One of our attorneys, Bradley D. McCormack, recently helped a client discharge thousands of dollars in debt during a complicated Chapter 7 bankruptcy case. After our client had filed his bankruptcy paperwork, his ex-girlfriend alleged that he owed her $19,000 in personal loans. She had objected to the discharge of this debt, claiming our client had made omissions and misrepresentations on his bankruptcy disclosure forms.
After a multi-day trial in bankruptcy court, attorney Bradley D. McCormack was able to show that the alleged omission or misrepresentation was immaterial and without fraudulent intent. For example, during the trial, it was admitted our client mistakenly failed to include two contractor licenses. However, the court noted that these licenses had no value and their failure to be listed on the disclosure forms was a simple inaccuracy.
As a result of Bradley D. McCormack’s skill, the Court denied the Objecting Creditor’s arguments and allowed our client to discharge the $19,000 in contested debt.

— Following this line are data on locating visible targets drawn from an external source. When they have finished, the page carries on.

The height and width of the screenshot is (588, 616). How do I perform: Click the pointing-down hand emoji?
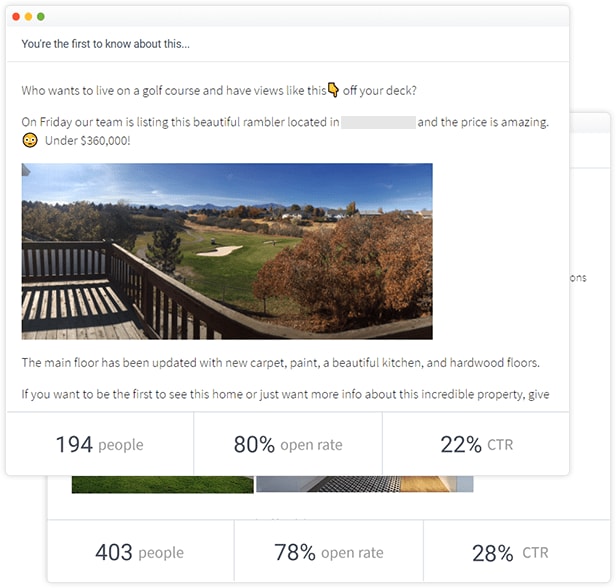click(333, 90)
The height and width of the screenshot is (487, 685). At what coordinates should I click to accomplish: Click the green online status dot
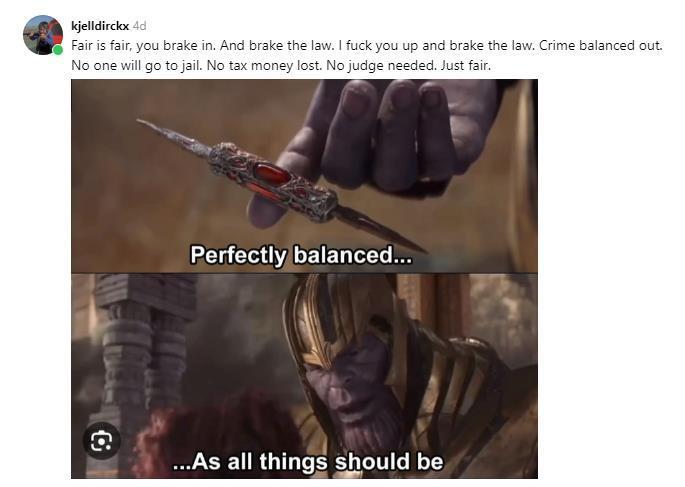point(58,50)
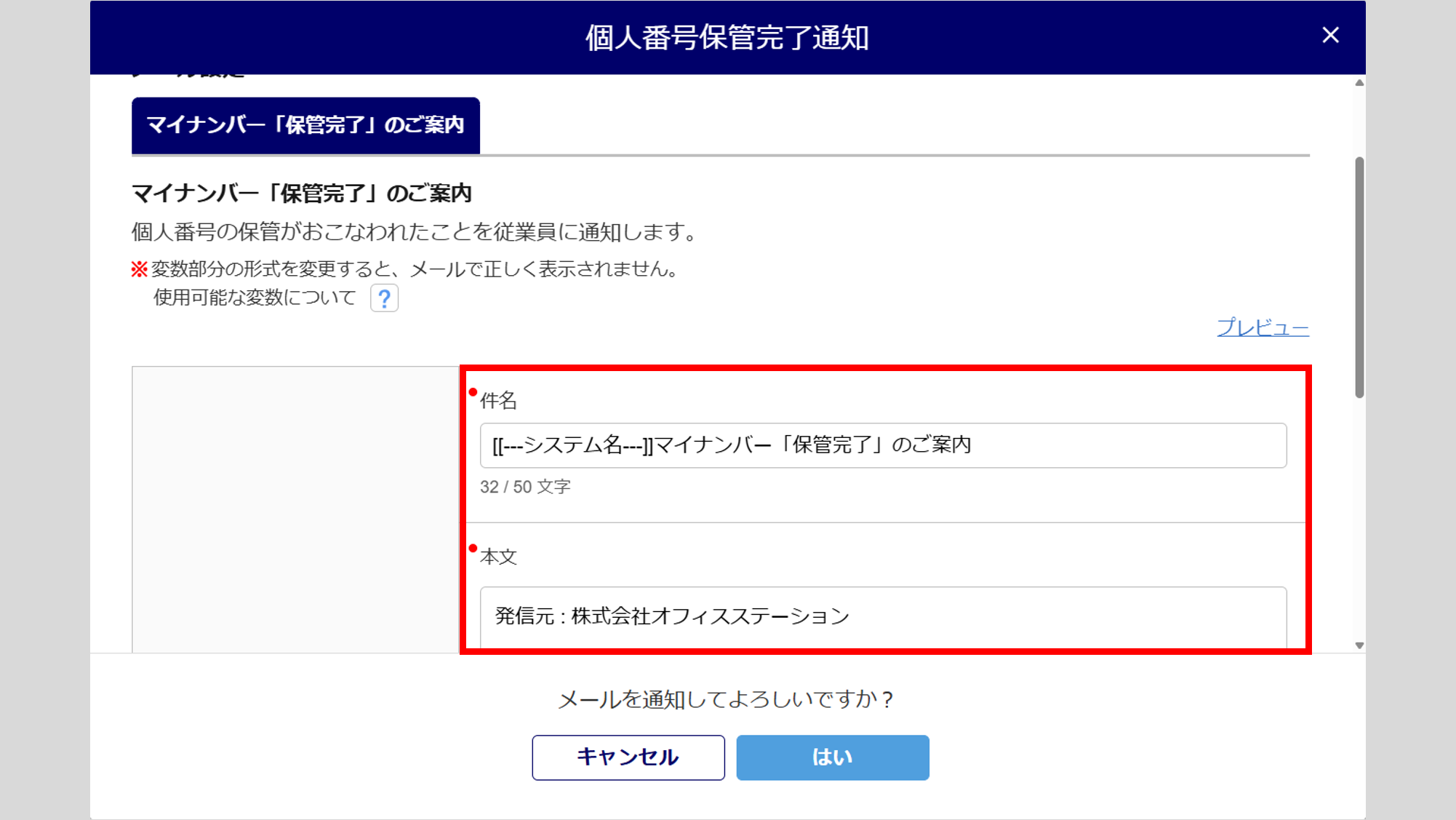Click the scrollbar down arrow
The height and width of the screenshot is (820, 1456).
[1359, 645]
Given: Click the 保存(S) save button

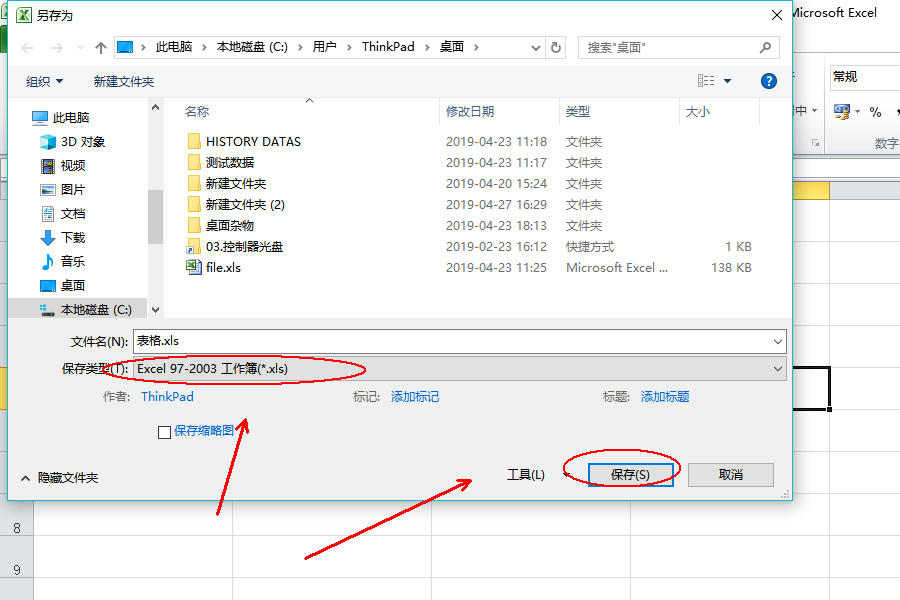Looking at the screenshot, I should click(x=630, y=475).
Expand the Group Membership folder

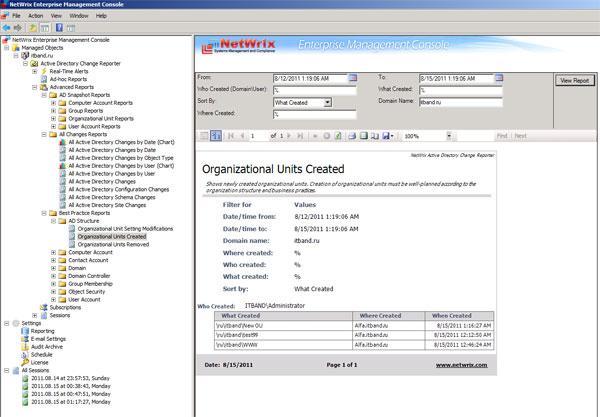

Do I Need an Attorney to File Bankruptcy?
While it is possible to file for Chapter 7 bankruptcy on your own, this case is a great example of why you should always hire an attorney. In some cases, creditors will object to the discharge of debts by filing adversary proceedings.
Without an experienced attorney, you could find yourself fighting off one or more creditors in order to discharge the debts that are causing you financial problems. In the worst-case scenario, creditors may argue that you are guilty of bankruptcy fraud (like this case), and it could be up to you to show otherwise.